Dea quarta, la storia siamo noi

Buffo, il calcio. Alla sesta di campionato, dopo quatto sconfitte incassate nelle prime cinque partite, l’Atalanta batte il Crotone, si rimette in carreggiata e decolla verso l’infinito. Nell’ultima giornata di campionato, battendo la Lazio e conquistando una straordinaria salvezza, proprio il Crotone permette alla Dea di chiudere al quarto posto il migliore anno della nostra vita. Quarti, con 72 punti, due più della Lazio, 9 più del Milan, 10 più dell’Inter. Come dice Papu Gomez, «abbiamo fatto qualcosa di storico che resterà per sempre».

E’ vero. Ci vorrà del tempo per realizzare compiutamente la grandezza di un’impresa che ha stupito il calcio, ha esaltato Bergamo, ha entusiasmato chi ama il calcio. Ci vorrà del tempo perché, se è vero che non bisogna mai smettere di sognare, è quando i sogni diventano realtà che rischi di non credere sia tutto vero. Invece, è così.
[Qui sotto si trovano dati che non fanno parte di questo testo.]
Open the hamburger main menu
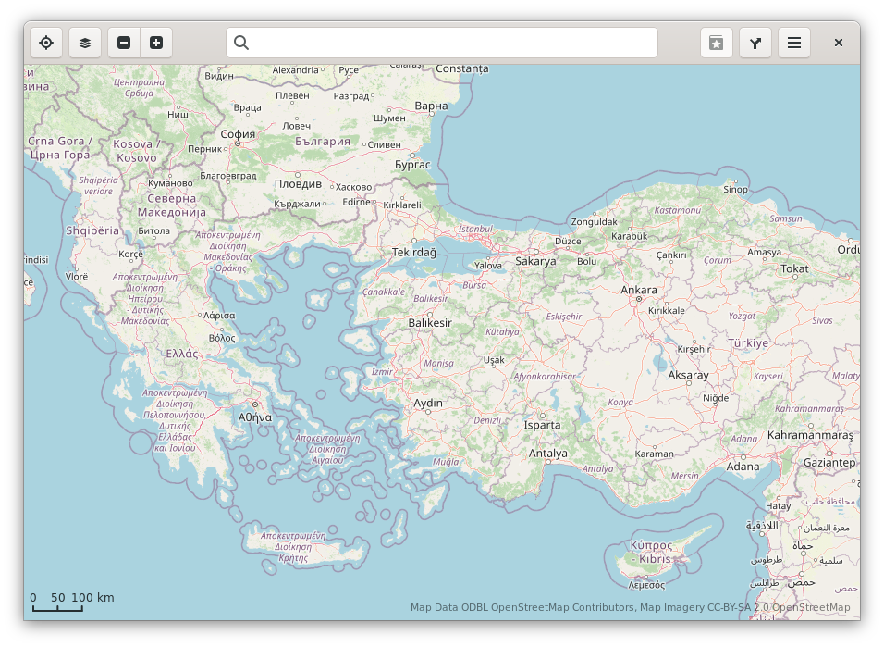The width and height of the screenshot is (884, 647). pyautogui.click(x=794, y=43)
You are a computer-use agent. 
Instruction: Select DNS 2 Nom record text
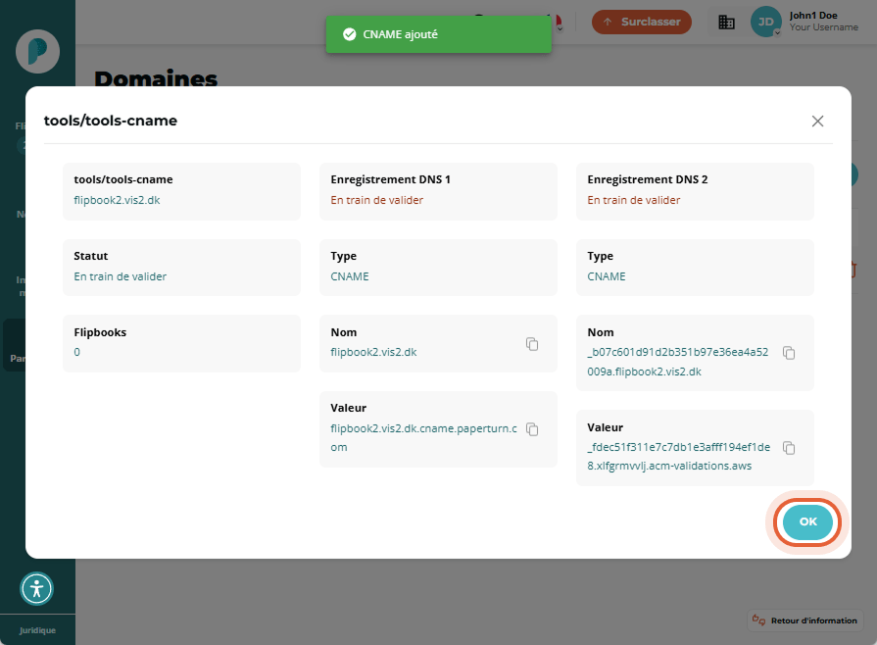tap(678, 362)
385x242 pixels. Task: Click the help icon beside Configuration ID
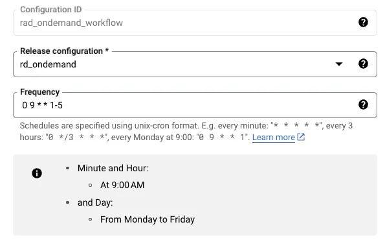pos(363,23)
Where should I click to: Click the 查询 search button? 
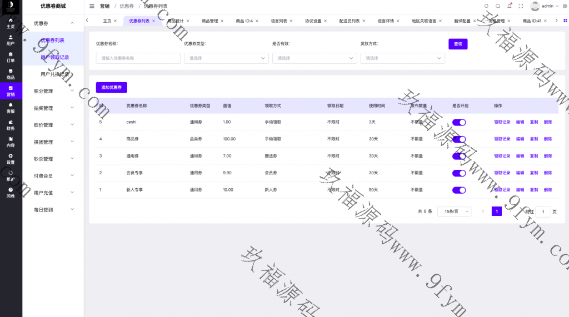point(457,44)
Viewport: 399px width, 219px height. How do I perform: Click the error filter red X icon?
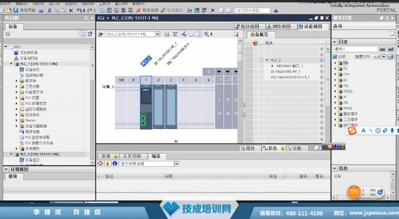[101, 163]
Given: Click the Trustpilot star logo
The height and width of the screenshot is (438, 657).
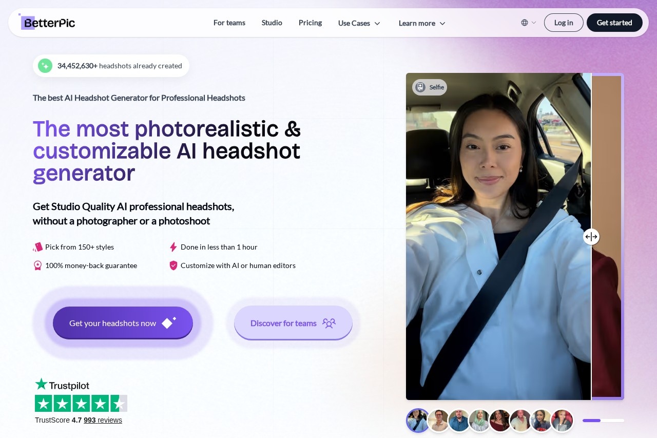Looking at the screenshot, I should point(41,385).
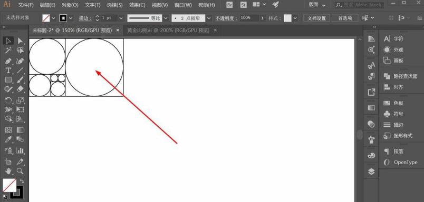Select the Zoom magnifier tool
This screenshot has width=424, height=202.
20,170
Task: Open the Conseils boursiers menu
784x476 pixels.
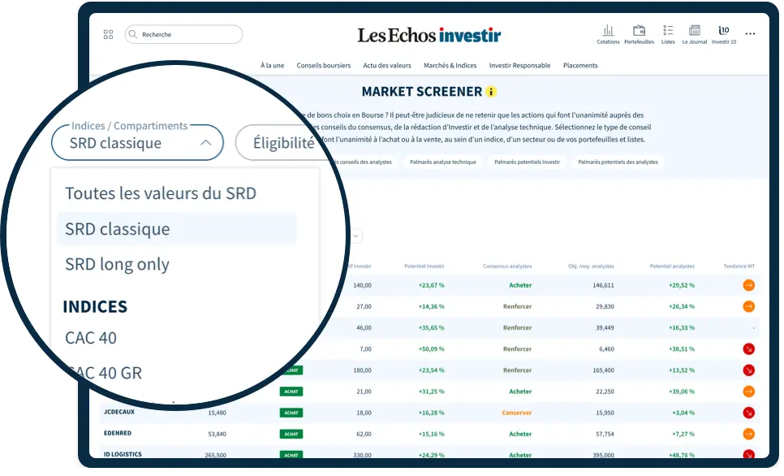Action: (x=323, y=65)
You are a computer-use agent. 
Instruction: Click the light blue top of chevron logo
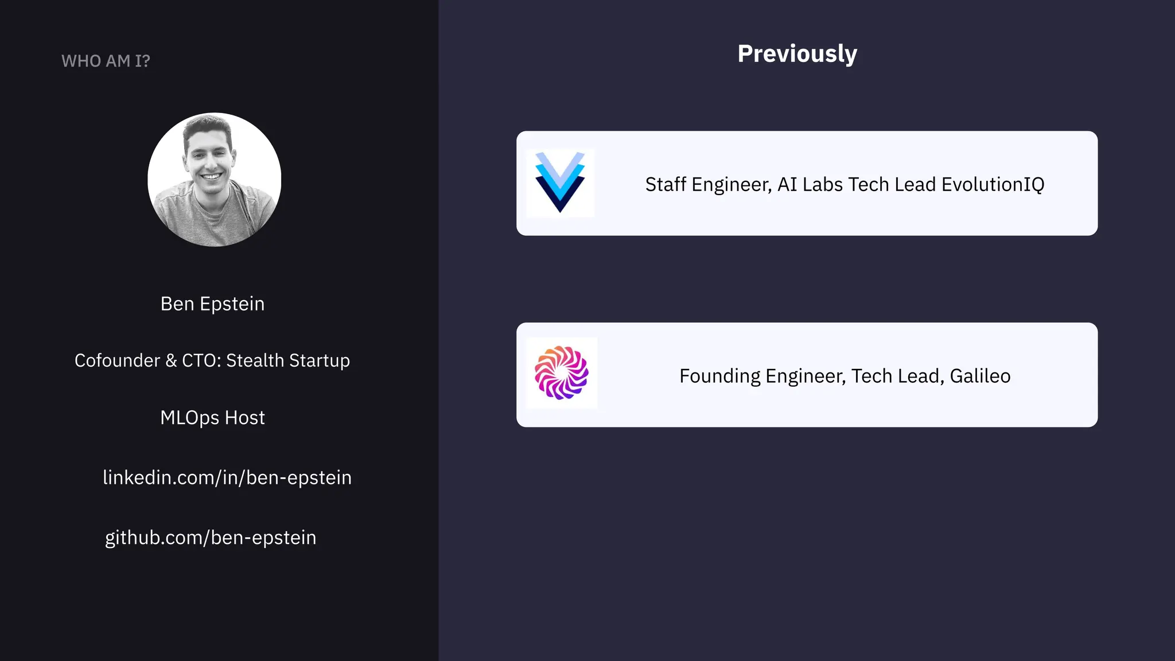pyautogui.click(x=560, y=163)
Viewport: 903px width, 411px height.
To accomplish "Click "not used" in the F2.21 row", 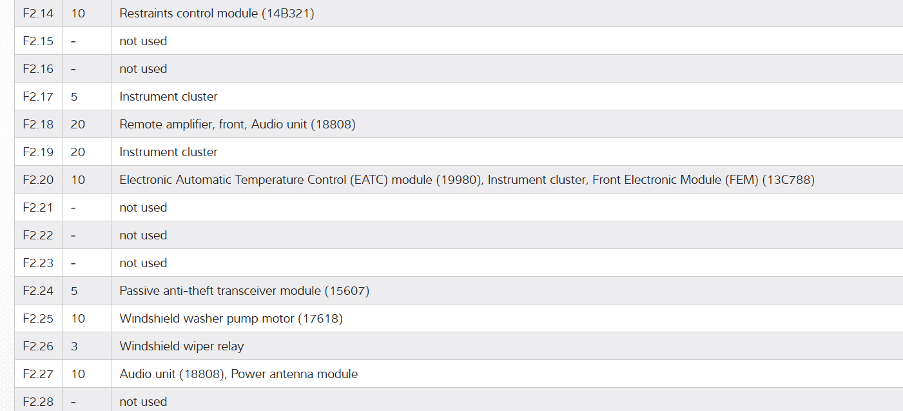I will [143, 207].
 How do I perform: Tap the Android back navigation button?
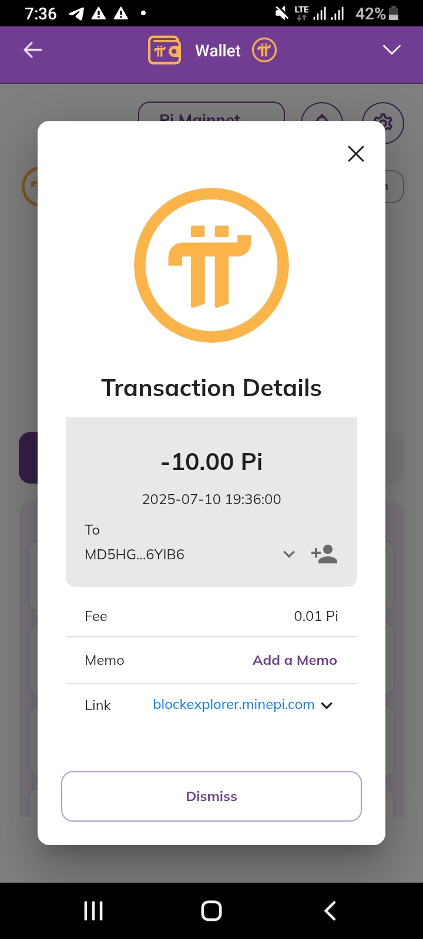tap(330, 911)

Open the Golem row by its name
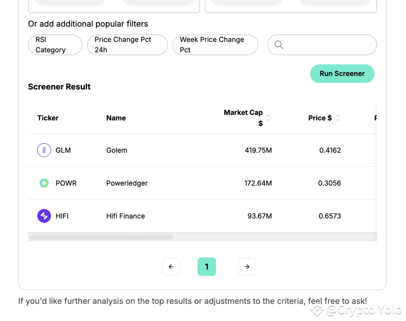[x=117, y=150]
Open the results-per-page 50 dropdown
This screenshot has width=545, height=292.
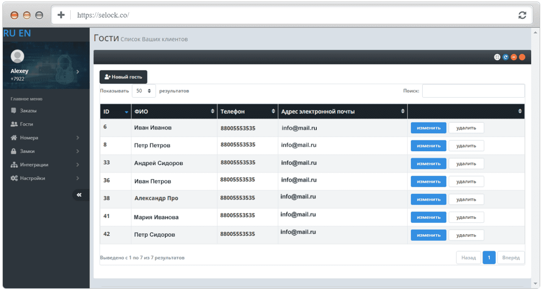point(144,91)
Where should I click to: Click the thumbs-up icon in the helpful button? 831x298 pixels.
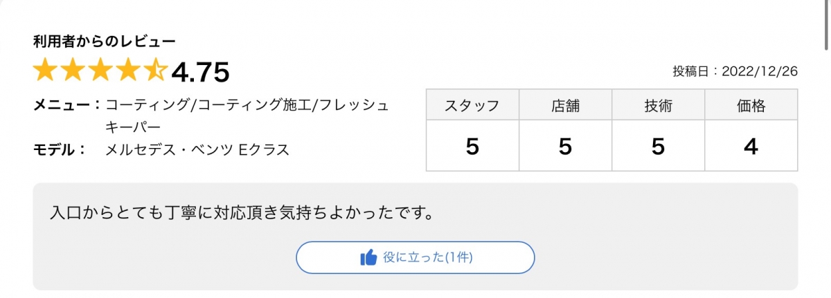click(368, 258)
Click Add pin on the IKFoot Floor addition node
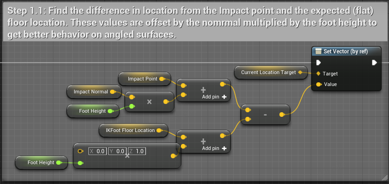The width and height of the screenshot is (389, 184). (215, 149)
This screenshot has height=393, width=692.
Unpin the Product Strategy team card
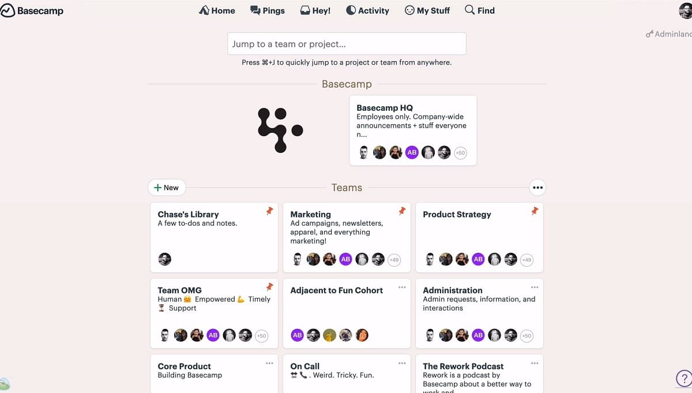point(534,212)
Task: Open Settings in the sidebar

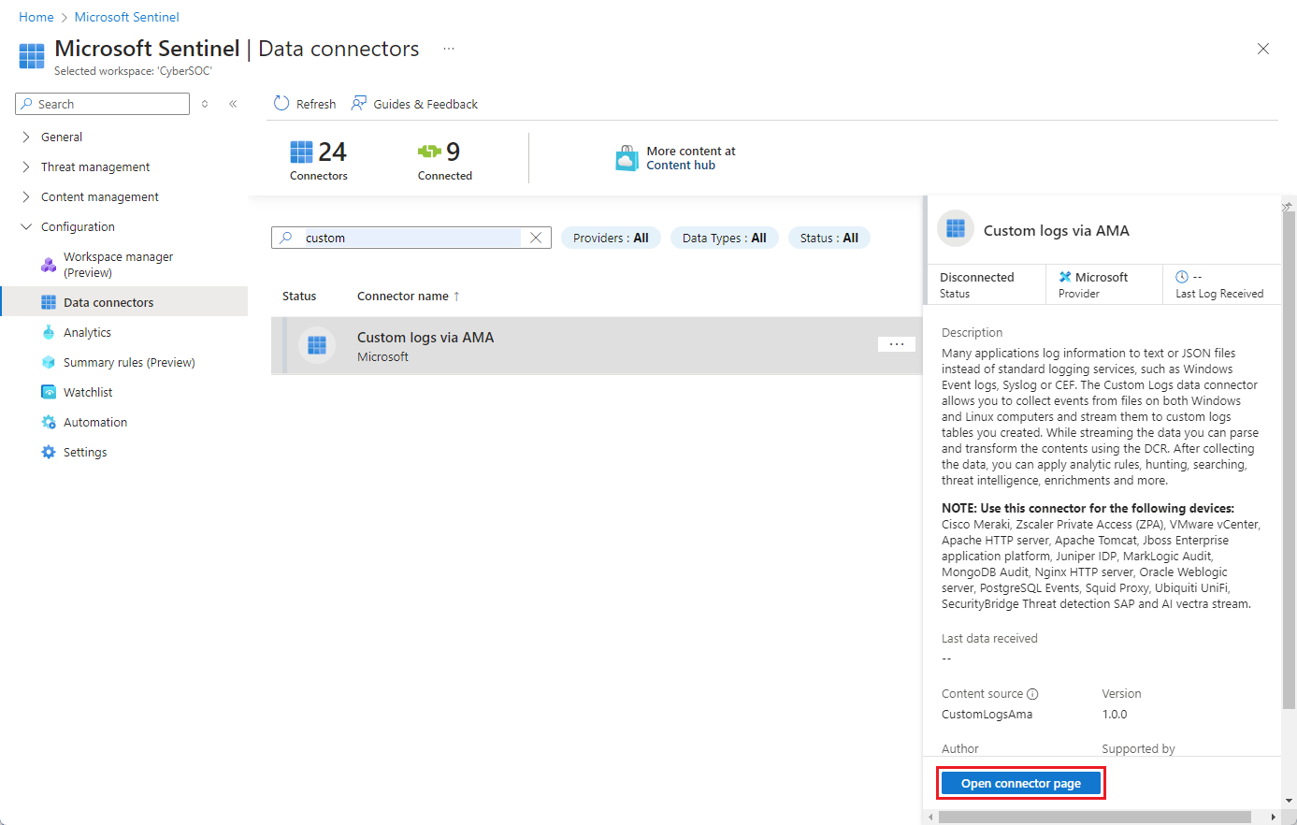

E ciò che è successo in questo ultimo turno di campionato, è stato un inno alla gioia che gli atalantini non smetterebbero mai di intonare. Perché qui sta il punto.

Ricordate l’intervista che Gasperini concesse a Bergamo Post, in piena arrampicata verso l’Europa? «Non so come andrà a finire – confidò l’allenatore a Fabio Gennari -. Ma so ciò che desidero fare per i nostri tifosi: voglio renderli felici». Missione compiuta, Gian Piero che hai stregato un popolo intero e hai capito perché a Bergamo non si dica vado allo stadio, ma vado all’Atalanta.

C’è un’immagine, fra le molte che la festa di sabato ci ha consegnato, destinata a rimanere impressa a lungo nella nostra memoria: quel bandierone, enorme, sventolato sotto la Curva Nord da Cristian Raimondi, con l’Europa colorata di nero e azzurro e la scritta “A guardia di una fede”, mentre Gasperini, Percassi e i giocatori applaudono la Curva che li applaude.
Raimondi, uno di noi. Come Migliaccio. La storia sono loro. La storia siamo noi. Ora possiamo dirlo.